This article examines the crisis of enforced disappearances in Mexico following the activation of Article 34 by the UN Committee against Enforced Disappearances, which reveals a systematic practice and a pattern of state impunity.
The human rights crisis in Mexico has reached a turning point: the UN Committee against Enforced Disappearances (CED) has invoked Article 34 of the Convention, concluding that enforced disappearance could be widespread or systematic. This unprecedented step elevates the Mexican crisis beyond routine monitoring and becomes a litmus test: can a G20 democracy accept effective international oversight and produce verifiable results, or will it retreat into denial?
On September 18, 2024, investigators discovered clandestine graves on a ranch in Teuchitlán, less than 60 kilometers from downtown Guadalajara. Local authorities initially denied any further findings until March 5, when six sets of human remains were confirmed at four different sites within the same property. The public outcry was immediate, and the site became known as the “Mexican Auschwitz.”

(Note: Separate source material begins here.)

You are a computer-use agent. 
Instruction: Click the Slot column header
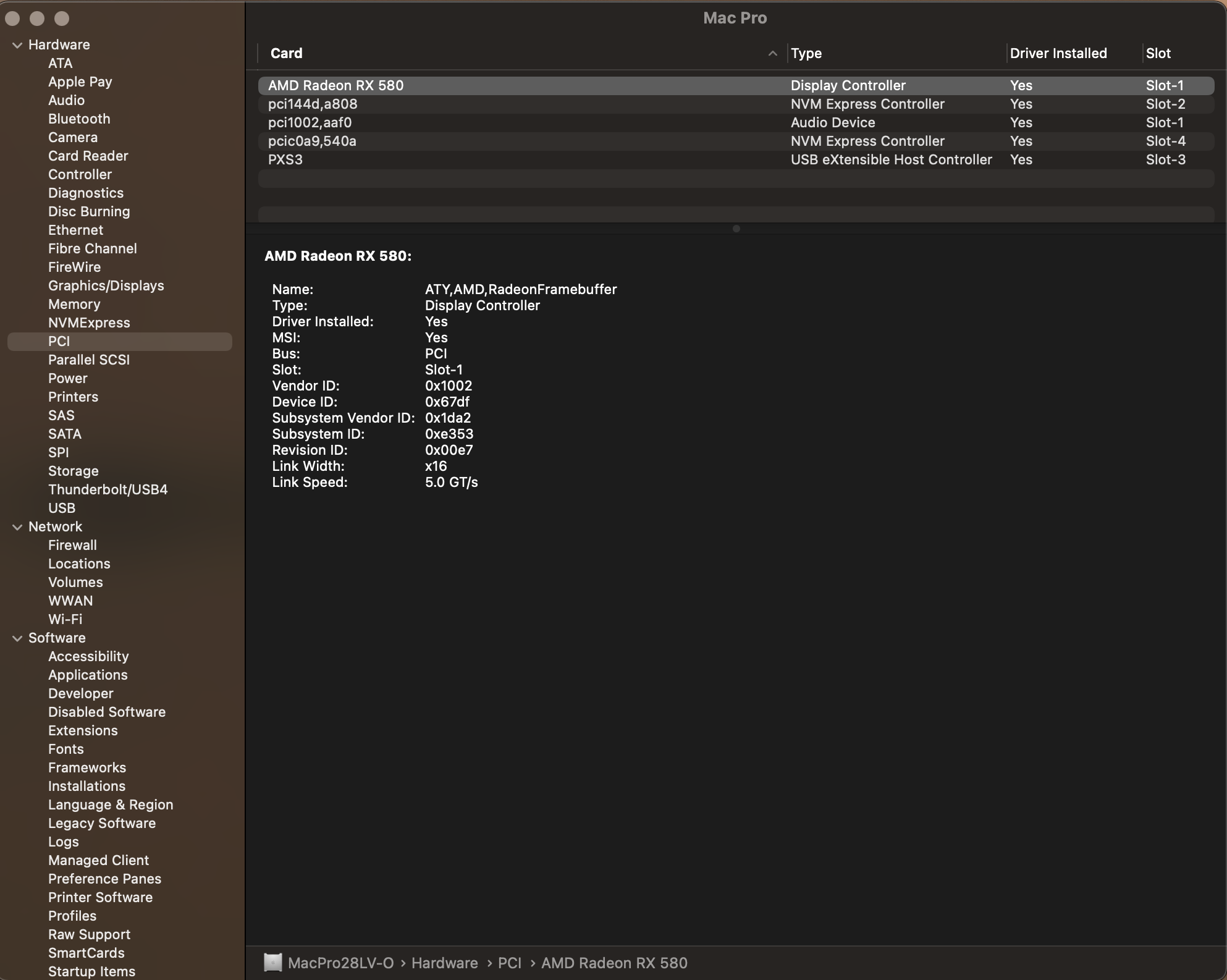pos(1158,54)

This discovery is not an isolated incident, nor is it confined to one region of the country. On March 11, 2025, more clandestine graves in similar conditions appeared in Reynosa, Tamaulipas, in the north. Just three months earlier, 72 bodies had been exhumed in Chihuahua. These sites are not only evidence but also symptomatic of how easily and routinely people disappear in Mexico.
Between 2006 and 2024, the National Search Commission registered more than 5,000 clandestine graves across the country. These figures demonstrate both the magnitude of the violence and the systematic nature of disappearances as a recurring practice, sustained by near-total impunity that hovers around 99%.
Understanding what is at stake requires distinguishing between two dimensions of responsibility: the criminal responsibility of individuals—determined primarily in national courts—and the international responsibility of the State, which is triggered when it fails to prevent, investigate, punish, and provide reparations. Blurring this boundary distorts responsibility and entrenches impunity.
It is not surprising that this phenomenon has generated deep concern within the Committee on Enforced Disappearances (CED) and other international monitoring bodies.
Following its visit to Mexico in 2021, the CED had already identified worrying patterns: persistent disappearances, the involvement of local authorities, and a justice system incapable of responding effectively. The Committee urged Mexico to strengthen its search capabilities, protect those searching for their loved ones, and adopt a genuinely preventive approach.
On April 4, 2025, for the first time in history, the Committee activated the procedure established in Article 34 of the Convention with respect to Mexico, which provides for bringing the matter to the attention of the General Assembly and recommending measures to halt the practice, guarantee reparations, and strengthen prevention. On October 21, 2025, during the session of the Third Committee of the 80th General Assembly, the Special Rapporteur on the Rights of Persons with Disabilities confirmed that the case of Mexico had been formally submitted to this process.
In a “time of monsters,” Mexico stands as a defining case: one that will reveal whether international human rights law can still translate norms into consequences within democracies, on a meaningful scale and in real time.